Gilder gave an example, under the Soviet system, ** saw that the developed countries were engaged in urbanization and industrialization, and decided to do the same in their own country. This is the right direction, but the knowledge is imperfect: you only see urbanization and industrialization, but you don't know how to do it – especially in the particular environment of your own country.
So the first under the Soviet system used the simplest method: the difference between urban and rural scissors. Forcibly expropriated peasants' grain and transported it to the cities to the workers, forcibly industrialized with a visible hand – the result was a great disaster for the peasants and agricultural production.
In hindsight, those who were extravagant were fearless in pure ignorance.
Since the October Revolution of 1918, under the rule of Lenin and Stalin, forced labor camps "gulags" have spread throughout the Soviet Union. An official Russian report noted that between 1934 and 1953, more than 15 million people were sent to the Soviet Union for hard labor and more than 1.5 million died in the camp. Studies show that from 1929 to 1953, another 6,007,000,000 people were exiled to remote areas of the Soviet Union, and another four to five million were sent to re-education through labor camps for less than three years.

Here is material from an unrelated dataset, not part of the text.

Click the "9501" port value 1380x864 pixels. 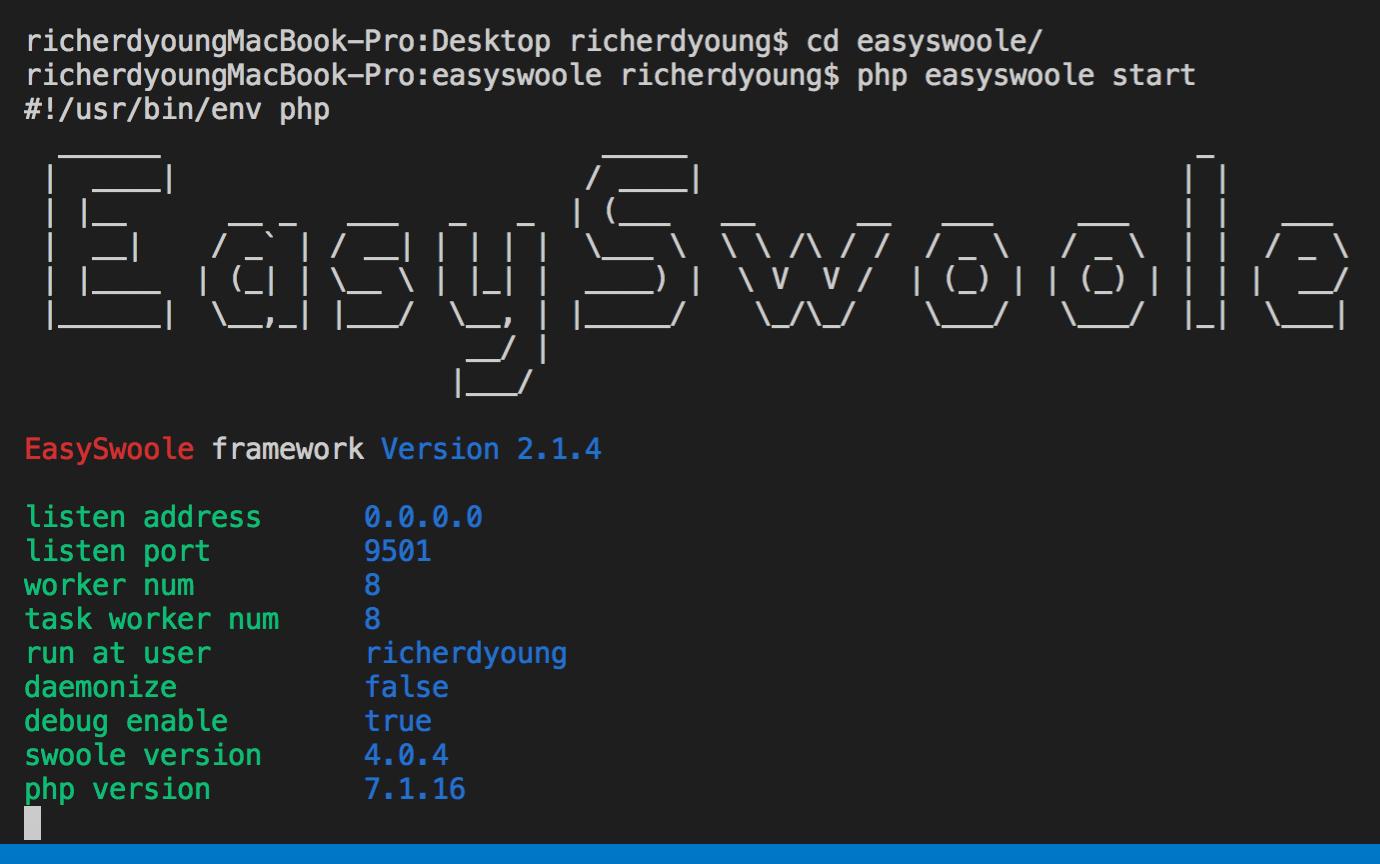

At the beginning of the thirties of the last century, the population of the USSR was about 15.8 billion people, Stalin's "Great Purge": the murder of Kirov began in 1934 and ended in 1939 with the outbreak of World War II; Yakovlev, who presided over the rehabilitation of the Soviet Union and Yeltsin, came up with the figures, saying in an interview with reporters in 2000 that the victims of Stalin's repression involved 20 million people, perhaps more, and that "there is absolutely no exaggeration."
That is, less than 1In the Soviet Union of 600 million people, in a "great purge", Stalin dared to kill more than 20 million people without scruples.
The Great Purge was entirely a political purge aimed at purging Stalin's political enemies. Stalin thus consolidated his supremacy, while the Soviet Union lost a large number of elites.
On June 22, 1941, Stalin was shocked by the news that the German army had invaded the Soviet Union on a large scale, and in a short period of time a large number of troops on the front line were annihilated in formation.
His first reaction turned out to be: the Germans could not do this!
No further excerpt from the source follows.